Polisi masih mendalami kematian pria bernama Sutrimo yang ditemukan di depan sebuah klinik kecantikan di Kebayoran Baru, Jakarta Selatan (Jaksel). Polisi menyisir rekaman CCTV hingga mencari saksi terkait peristiwa itu.
"Kita fokus di TKP dulu. Karena di TKP kita cari petunjuk, saksi-saksi, dan bukti-bukti. Terutama CCTV di sekitaran TKP," kata Kasat Reskrim Polres Metro Jakarta Selatan AKBP Iskandarsyah saat dihubungi, Senin (27/7/2026).
Iskandarsyah mengatakan pihaknya mengalami kendala, dimana tempat kejadian perkara (TKP) sudah 'rusak' karena dilalui banyak orang sejak korban ditemukan. Korban sendiri pertama kali ditemukan pada Kamis (23/7) yang lalu.
"Infonya TKP kan udah berapa hari udah rusak ya. Itu jadi kendalanya ya. Pasti orang udah berlalu lalang di situ kan dari hari Kamis," ujarnya.
Iskandarsyah belum bisa memerinci siapa pastinya sosok korban.
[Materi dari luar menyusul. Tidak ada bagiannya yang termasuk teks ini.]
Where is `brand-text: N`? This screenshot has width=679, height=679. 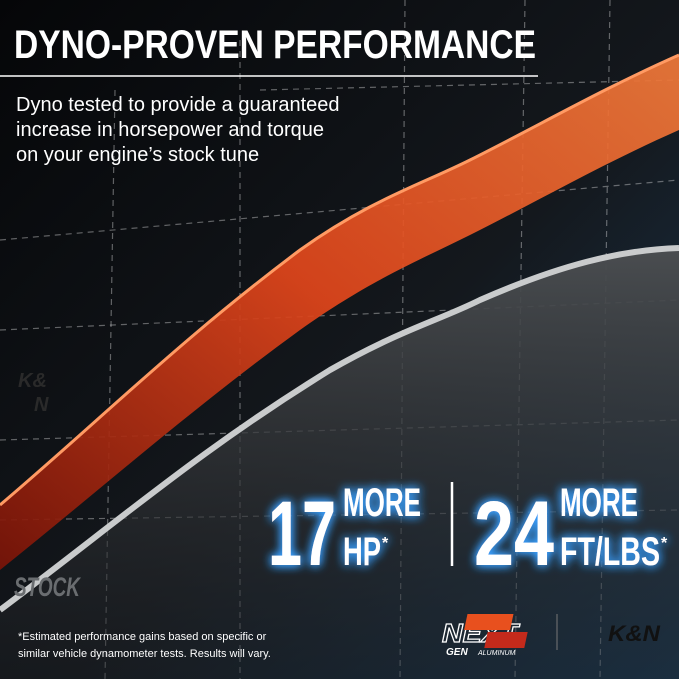
brand-text: N is located at coordinates (42, 405).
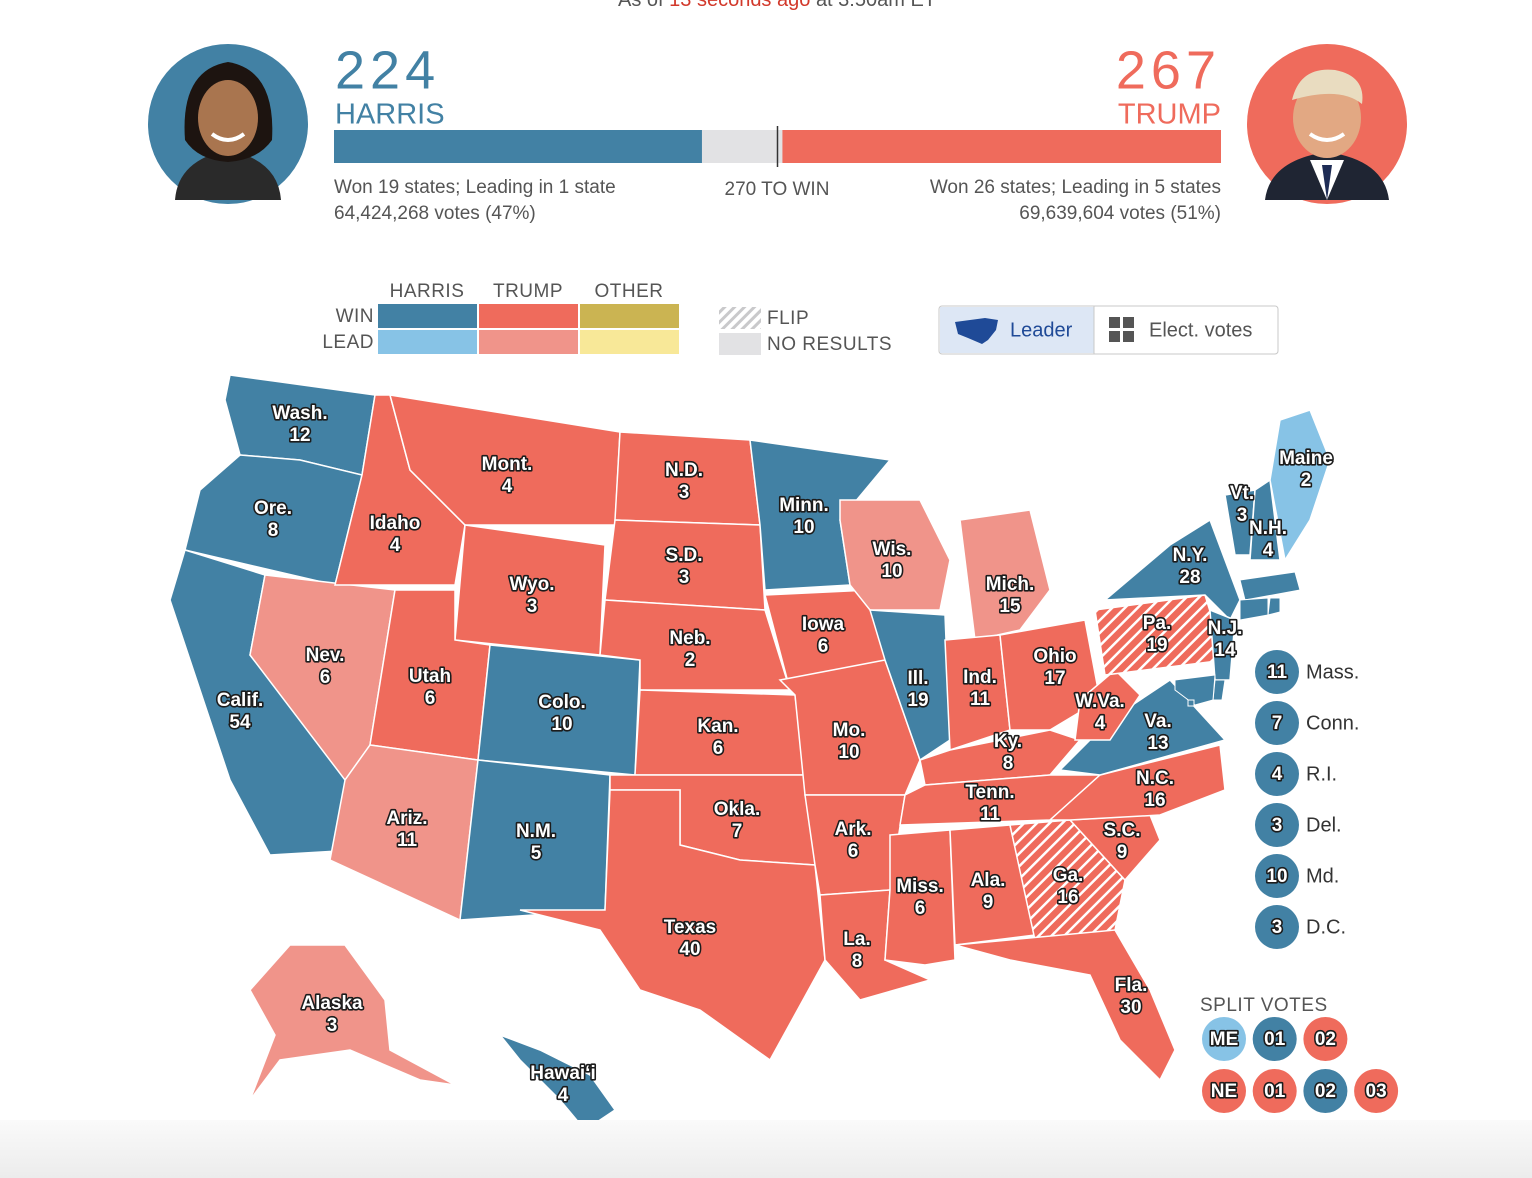  I want to click on no-results-swatch, so click(740, 344).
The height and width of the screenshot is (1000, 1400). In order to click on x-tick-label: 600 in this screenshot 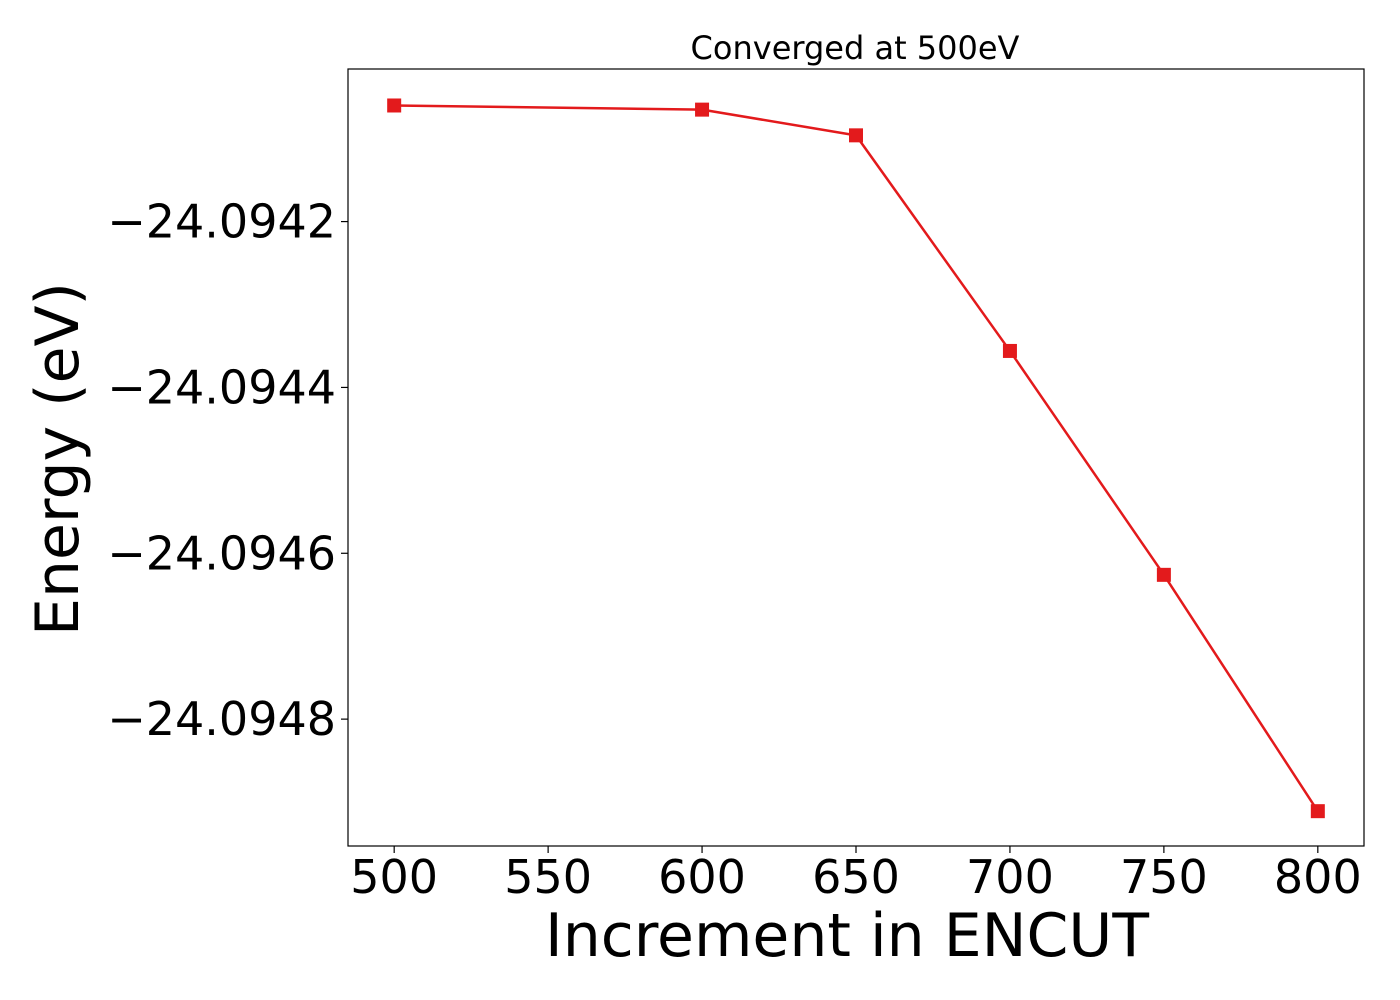, I will do `click(702, 877)`.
Saat ini pihak kepolisian masih melakukan serangkaian pendalaman.
"Habis itu kita olah TKP, sementara masih kita bersurat ke pihak rumah sakit minta data-datanya. Karena info yang kita dapatkan seperti itu kan.
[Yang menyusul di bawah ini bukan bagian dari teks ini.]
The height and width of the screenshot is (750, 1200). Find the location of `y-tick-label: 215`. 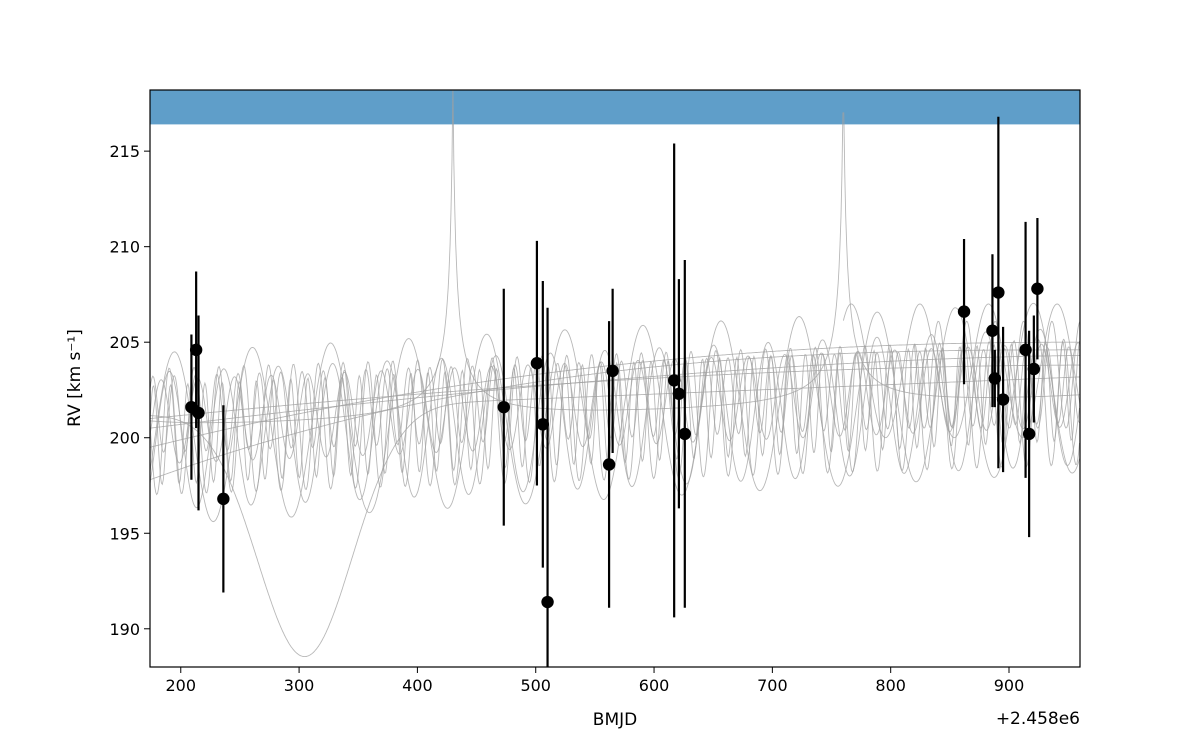

y-tick-label: 215 is located at coordinates (124, 152).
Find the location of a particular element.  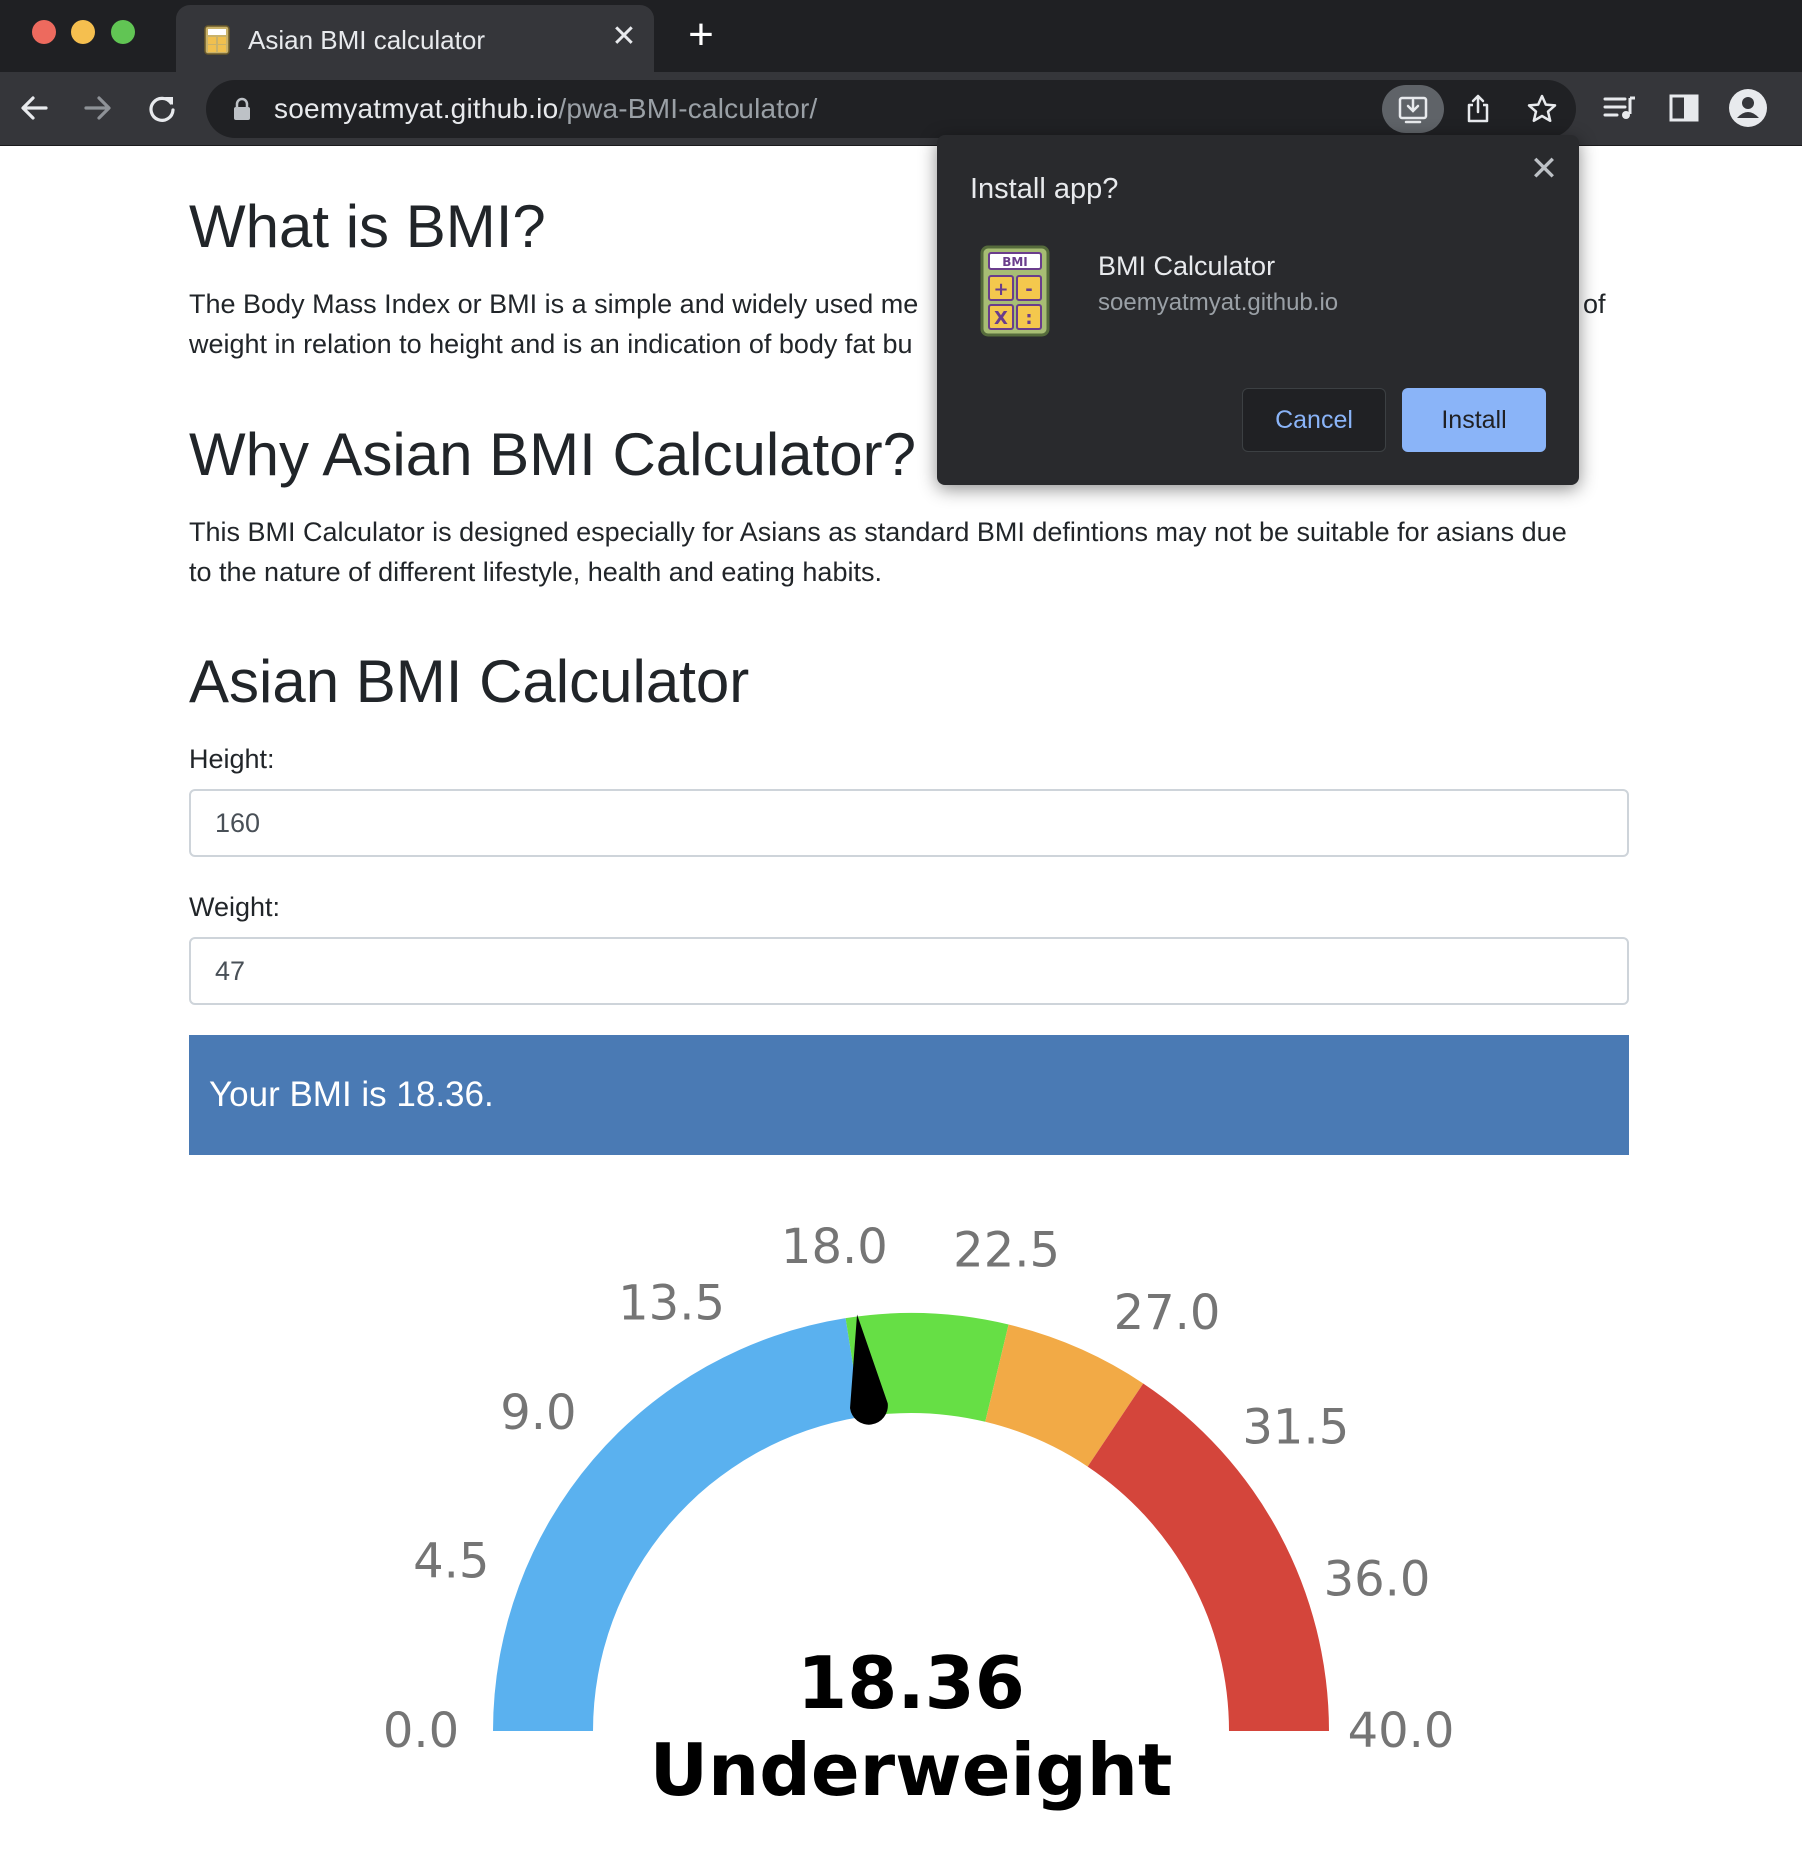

Berdasarkan informasi yang beredar, korban ditemukan dalam kondisi mulut berbusa. Korban disebut-sebut merupakan kepala rumah tangga (Karumga) mantan Jampidsus Kejaksaan Agung (Kejagung) Febrie Adriansyah. Pihak kepolisian masih melakukan penyelidikan terkait sosok korban.
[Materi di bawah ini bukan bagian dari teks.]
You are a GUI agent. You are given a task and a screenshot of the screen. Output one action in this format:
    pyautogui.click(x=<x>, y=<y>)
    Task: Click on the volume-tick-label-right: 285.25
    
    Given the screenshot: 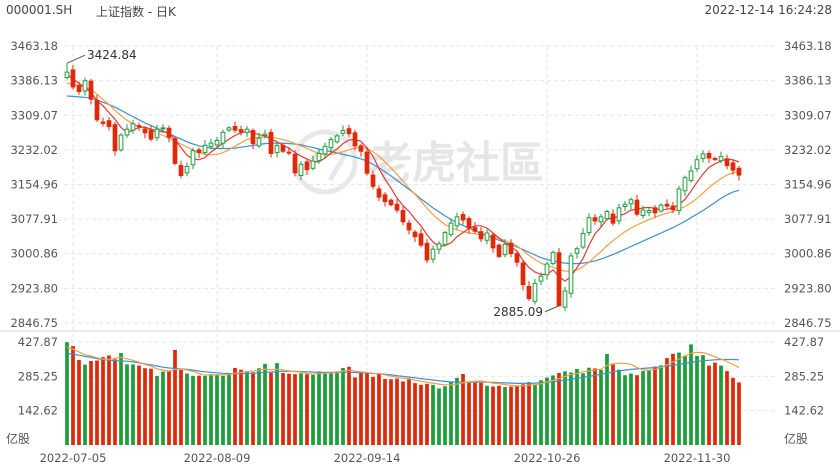 What is the action you would take?
    pyautogui.click(x=804, y=376)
"Masih didalami," kata Kabid Humas Polda Metro Jaya Kombes Budi Hermanto kepada wartawan, Minggu (26/7).
Budi menjelaskan korban ditemukan tidak sadarkan diri pada Kamis (23/7). Korban selanjutnya dibawa menggunakan ambulans ke RS Muhammadiyah Taman Puring dan dinyatakan sudah meninggal dunia.
"Polda Metro Jaya menyampaikan turut berduka cita atas meninggalnya Saudara Sutrimo. Semoga almarhum mendapatkan tempat terbaik serta keluarga yang ditinggalkan diberikan kekuatan dan ketabahan," kata Budi.
Polda Metro Jaya melalui Direktorat Reserse Kriminal Umum bersama Polres Metro Jakarta Selatan melakukan penyelidikan. Polisi mengklarifikasi pihak keluarga, pengemudi ambulans, petugas rumah sakit, dan pihak lain yang mengetahui peristiwa tersebut.
Polisi juga mendalami riwayat pemesanan ambulans, lokasi awal ditemukannya korban, serta informasi lain yang berkaitan juga sedang didalami. Saat ini polisi masih melakukan pendalaman.